Der Bürger soll nicht an den Verantwortlichen zweifeln, sondern deren Institutionen würdigen, ganz gleich, wie sehr sie sich gegen das Volk gerichtet haben. Er soll widerspruchslos akzeptieren, dass er politisch keine Rolle mehr spielt, sich jede Kritik sparen und brav seinem Tagwerk nachgehen, ohne sich zu grämen.

Diese Vorstellung ist rückständig, zeugt von einer längst vergangenen Definition dessen, wie ein Untertan zu sein hat. Der Bürger soll in den Augen „unserer Demokraten“ eine reine Verfügungsmasse darstellen — etwas, das fernab vom Prinzip der Mündigkeit stattfindet.

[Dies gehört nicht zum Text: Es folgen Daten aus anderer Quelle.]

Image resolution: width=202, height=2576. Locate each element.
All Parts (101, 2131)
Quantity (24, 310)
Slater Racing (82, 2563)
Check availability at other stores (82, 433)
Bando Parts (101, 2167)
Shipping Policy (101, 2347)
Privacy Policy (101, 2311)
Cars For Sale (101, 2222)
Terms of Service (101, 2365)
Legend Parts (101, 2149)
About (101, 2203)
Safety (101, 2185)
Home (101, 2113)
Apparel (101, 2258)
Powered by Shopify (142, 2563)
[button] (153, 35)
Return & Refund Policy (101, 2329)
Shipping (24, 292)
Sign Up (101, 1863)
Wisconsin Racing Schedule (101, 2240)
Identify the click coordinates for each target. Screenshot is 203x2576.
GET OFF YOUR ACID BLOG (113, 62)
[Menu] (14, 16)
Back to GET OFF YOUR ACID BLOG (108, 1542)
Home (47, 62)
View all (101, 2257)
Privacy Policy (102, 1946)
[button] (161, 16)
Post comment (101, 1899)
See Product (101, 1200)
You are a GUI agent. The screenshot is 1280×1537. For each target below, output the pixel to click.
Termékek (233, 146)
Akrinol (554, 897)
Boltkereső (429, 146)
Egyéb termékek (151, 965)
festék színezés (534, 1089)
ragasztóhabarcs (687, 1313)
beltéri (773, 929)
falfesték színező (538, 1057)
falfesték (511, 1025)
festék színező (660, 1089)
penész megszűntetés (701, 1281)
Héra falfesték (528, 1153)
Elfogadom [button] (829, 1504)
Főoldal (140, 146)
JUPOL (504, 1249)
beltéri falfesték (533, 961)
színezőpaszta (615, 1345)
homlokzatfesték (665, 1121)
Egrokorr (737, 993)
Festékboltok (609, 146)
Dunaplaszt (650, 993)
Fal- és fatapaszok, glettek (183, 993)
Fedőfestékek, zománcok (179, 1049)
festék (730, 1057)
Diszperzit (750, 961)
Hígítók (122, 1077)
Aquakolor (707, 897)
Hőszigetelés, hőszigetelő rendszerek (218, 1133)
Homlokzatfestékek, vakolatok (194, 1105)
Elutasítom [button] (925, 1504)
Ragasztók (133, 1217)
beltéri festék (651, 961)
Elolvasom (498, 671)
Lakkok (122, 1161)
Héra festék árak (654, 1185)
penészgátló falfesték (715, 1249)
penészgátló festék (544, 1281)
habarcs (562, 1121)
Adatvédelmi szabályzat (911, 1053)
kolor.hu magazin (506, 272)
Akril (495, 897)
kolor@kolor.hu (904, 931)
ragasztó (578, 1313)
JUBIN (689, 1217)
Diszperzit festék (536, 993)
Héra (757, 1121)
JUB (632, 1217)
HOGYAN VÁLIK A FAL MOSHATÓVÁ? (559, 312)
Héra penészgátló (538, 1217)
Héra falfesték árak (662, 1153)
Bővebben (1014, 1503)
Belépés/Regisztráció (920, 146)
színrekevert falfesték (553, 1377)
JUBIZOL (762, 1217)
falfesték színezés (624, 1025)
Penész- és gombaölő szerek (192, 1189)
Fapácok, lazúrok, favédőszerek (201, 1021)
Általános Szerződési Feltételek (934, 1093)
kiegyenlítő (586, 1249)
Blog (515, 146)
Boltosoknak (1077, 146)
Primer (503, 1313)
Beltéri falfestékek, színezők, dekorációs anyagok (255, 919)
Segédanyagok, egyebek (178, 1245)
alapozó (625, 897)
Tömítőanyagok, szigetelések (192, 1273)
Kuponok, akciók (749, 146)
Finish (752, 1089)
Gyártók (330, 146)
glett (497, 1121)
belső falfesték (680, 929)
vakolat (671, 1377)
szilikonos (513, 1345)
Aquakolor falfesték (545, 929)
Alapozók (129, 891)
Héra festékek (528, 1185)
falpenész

Natürlich verbinden die etablierten Parteien und ihr Medienbetrieb diese Vorstellung von dem, wie ein Bürger zu sein hat — nämlich integer auch dann, wenn die Obrigkeit ihn tritt —, nicht mit Ideen neuer Leibeigenschaft oder dergleichen. Sie zielen auf das stille Bürgerglück ab, das dieses Land in den Fünfziger- und Sechzigerjahren kannte — oder in anderen zurückliegenden Epochen, wie etwa dem Biedermeier oder später auch in weiten Teilen der Gesellschaft des Kaiserreiches —, als es die Freude der Menschen im Lande war, ihr Leben im unpolitischen und auch entpolitisierten Privaten zu führen, ohne sich zu sehr politisch exponieren zu müssen.

Diesen längst verflossenen Typus des Bürgers führt der Mainstream regelmäßig dem Publikum vor und erklärt das auch noch als zukunftsträchtiges Konzept. Sie halten überdies die Menschen auch noch mehrheitlich für so dumm, dass sie annehmen, sie merkten nicht, dass sie mit antiquierten Vorstellungen modernen Bürgertums konfrontiert werden.

Aber sie tun dies sehr wohl. Und deshalb greift die Praxis, die AfD mit Attributen einer rückständigen Vergangenheit auszustatten, so gut wie gar nicht mehr — und führt, ganz im Gegenteil, sogar noch zu deren Wachstum. Die Bürger spüren, dass man ihnen eine Konformität abringt, die zwanghaft positiv in die Zukunft zu blicken hat, ohne als mündiges und aufgeklärtes Individuum im öffentlichen Raum agieren zu dürfen.

So eine Vorstellung des Staatsbürgerlichen gilt ihnen längst als überwunden und ausgestorben. Sie wissen heute mehr, als es in den Nachkriegsjahren der Fall gewesen sein mag, dass sich die herrschende Ordnung ihre Legitimation immer wieder neu verdienen muss. Ihnen nun abzufordern, ihr Bürgerglück in aller Stille zu erdulden, fühlt sich für viele Menschen in diesem Land wie eine Nötigung zu etwas an, was längst als vergangen gegolten hatte. Wer die Bürger behandelt wie die Protagonisten eigentlich lange hinter uns liegender Klassengesellschaften, muss sich nicht wundern, dass sie eine Partei wählen, die unter Umständen auch zurückblickt auf andere Zeiten. Wir haben es also so oder so mit einer ziemlich gestrigen Politik zu tun. Ganz sicher auch in Zukunft.